Moving Stuff In The Inland Northwest
Inland Northwest transportation officials are hoping the region will get a big chunk of the federal stimulus package coming down the pike from Washington D.C.
New infrastructure projects would fit nicely into their new long-term economic development strategy.
While other regions are focusing on new things, like alternative energy and electric cars, the Inland Northwest may decide to take a step back to the past. Correspondent Doug Nadvornick reports.
Trains built Spokane. Since the 1880s, the city has been a staging point for railroads. Trains delivered minerals out of north Idaho and shipped them to the rest of the country. And they hauled timber from the surrounding forests and wheat from the Palouse region.
Freight hauling has since taken a back seat to higher tech economic engines like health care. But Glenn Miles from the Spokane Regional Transportation Commission says there’s always the need to move stuff.
Glenn Miles: “When you look at air cargo, what’s coming in from the Pacific Rim. When you look at the number of containers coming through the Port of Tacoma, Port of Seattle, Port of Portland, headed for Chicago and points east, you know it all ends up in the Spokane area.”
Spokane still has an active freight transportation industry. But Miles and other civic leaders think it could be bigger.
So they’re exploring what they call the Inland Pacific Hub. It goes beyond Spokane to include eastern Washington, north Idaho, British Columbia and Alberta.
Miles says hub supporters are looking at how they can maximize the region’s transportation infrastructure.
Glenn Miles: “How do we position ourselves to use those assets for part of the, you know, global economy?”
Among those assets: several highways that converge on Spokane and Coeur d’Alene. Railroads that run through the area. A 24/7 port-of-entry into Canada up near Bonners Ferry, Idaho.
The biggest asset may be Spokane International Airport.
Business officials like Matt Ewers tout its low landing fees, compared to other Northwest airports. Ewers is a vice president of Inland Empire Distribution Systems, one of Spokane’s biggest transportation companies.
Matt Ewers: “Bringing in international air cargo, air freighters from Asia makes a lot of economic sense as opposed to bringing them in from Seattle or San Francisco.”

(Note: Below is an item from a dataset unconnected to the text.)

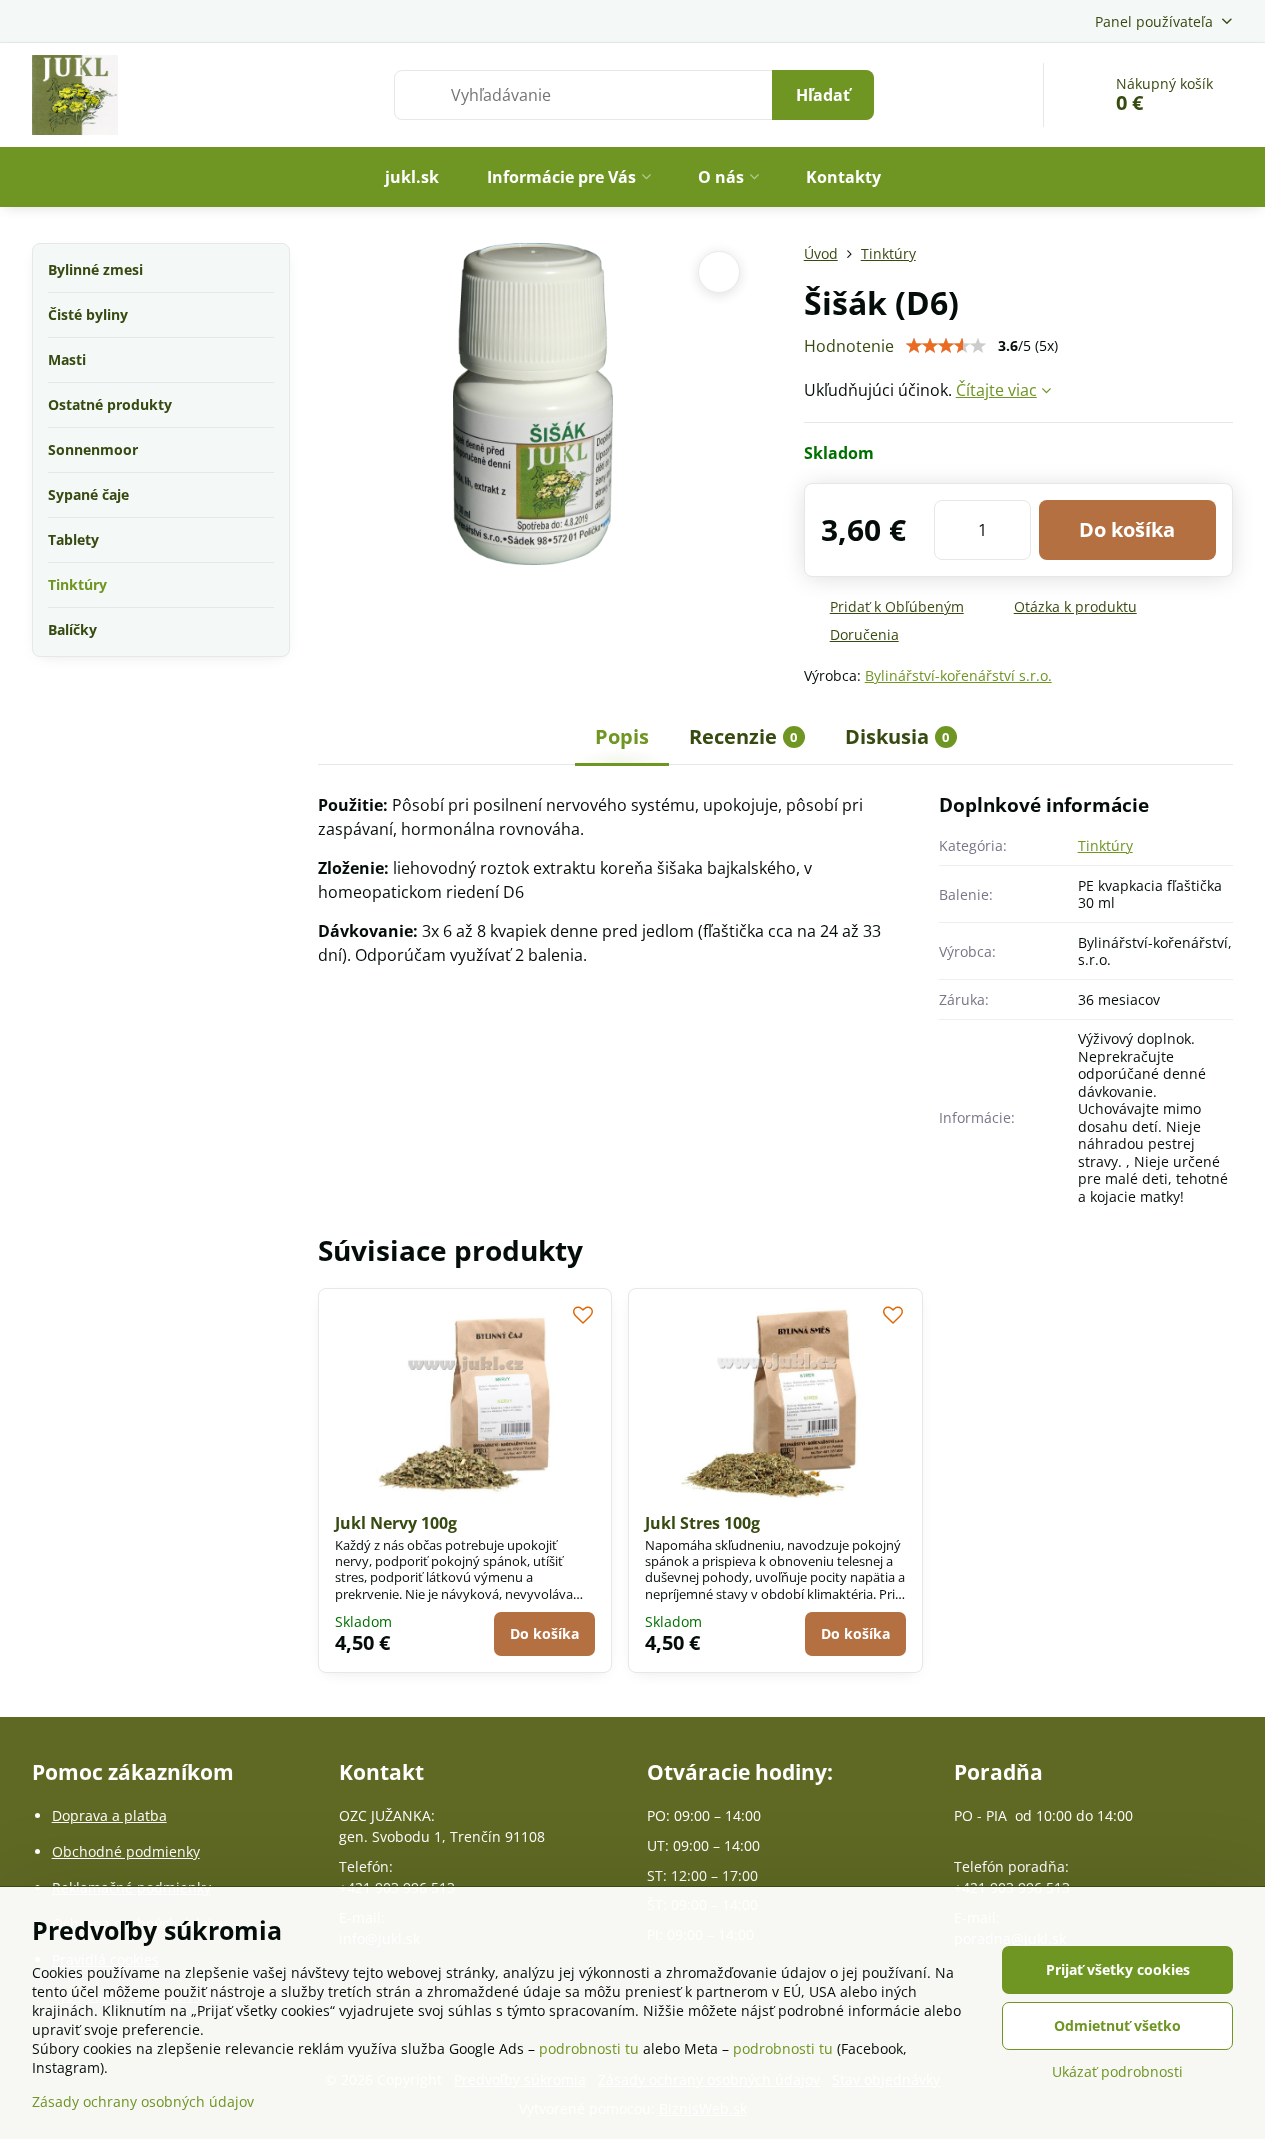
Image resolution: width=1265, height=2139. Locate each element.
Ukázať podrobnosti (1117, 2071)
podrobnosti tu (589, 2048)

But Ewers is a trucking guy. He’s interested in ground transportation. He wants to speed up construction of Spokane’s North-South Freeway, to get long-haul trucks moving through the city at 60 miles an hour, rather than crawling through traffic.

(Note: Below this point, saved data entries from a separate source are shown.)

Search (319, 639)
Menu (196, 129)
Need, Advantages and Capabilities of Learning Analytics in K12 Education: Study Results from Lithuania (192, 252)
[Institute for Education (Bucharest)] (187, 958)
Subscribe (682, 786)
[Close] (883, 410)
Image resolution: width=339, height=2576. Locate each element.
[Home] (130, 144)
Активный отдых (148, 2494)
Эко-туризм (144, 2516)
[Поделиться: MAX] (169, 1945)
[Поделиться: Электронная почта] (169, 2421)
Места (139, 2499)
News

That could be a candidate for federal stimulus money.
Ewers is also experimenting with ways to shorten the trip out of the region, to the east coast and even Europe. Instead of local companies moving their goods through Vancouver and Seattle, Ewers wants to take advantage of a railroad transfer facility that’s in southeastern British Columbia.

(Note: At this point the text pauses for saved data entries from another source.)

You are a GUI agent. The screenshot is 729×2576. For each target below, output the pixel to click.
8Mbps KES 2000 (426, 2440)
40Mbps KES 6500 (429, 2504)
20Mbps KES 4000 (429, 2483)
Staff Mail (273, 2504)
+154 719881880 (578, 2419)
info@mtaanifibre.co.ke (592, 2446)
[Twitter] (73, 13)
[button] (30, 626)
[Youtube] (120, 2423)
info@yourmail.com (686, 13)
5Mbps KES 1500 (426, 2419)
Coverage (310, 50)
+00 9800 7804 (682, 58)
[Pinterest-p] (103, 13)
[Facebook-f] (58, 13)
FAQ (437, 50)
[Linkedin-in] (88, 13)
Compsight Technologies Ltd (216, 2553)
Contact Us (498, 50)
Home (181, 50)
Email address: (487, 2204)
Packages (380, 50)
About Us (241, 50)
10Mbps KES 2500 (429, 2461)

Matt Ewers: “Unload the containers there and drop them and run them down through truck into Spokane and then we would eliminate all that travel going across the state of Washington and going up through Vancouver.”
Ewers says that would cut transportation costs for Inland Northwest companies and make them more competitive. It would also help when mountain passes are closed by snow.
But the hub idea faces challenges. Highway 95, Idaho’s major north-south throughway, bottlenecks for several miles north of Coeur d’Alene. There’s talk of building a bypass around that area, but nothing definite.
And Highway 395 from Spokane to the Canadian border is sometimes dangerous. Some segments have a high number of accidents.
And then there’s this: what do the people of the region think about the hub?
Kim Zentz: “We haven’t engaged the public yet in a meaningful way because we don’t have data on which to base the conversation.”
Kim Zentz is one of the two chairs of the hub committee.
The Inland Pacific Hub study is expected to be completed later this year. And then its supporters will see what people think about bringing back freight hauling as a meal ticket in the Inland Northwest.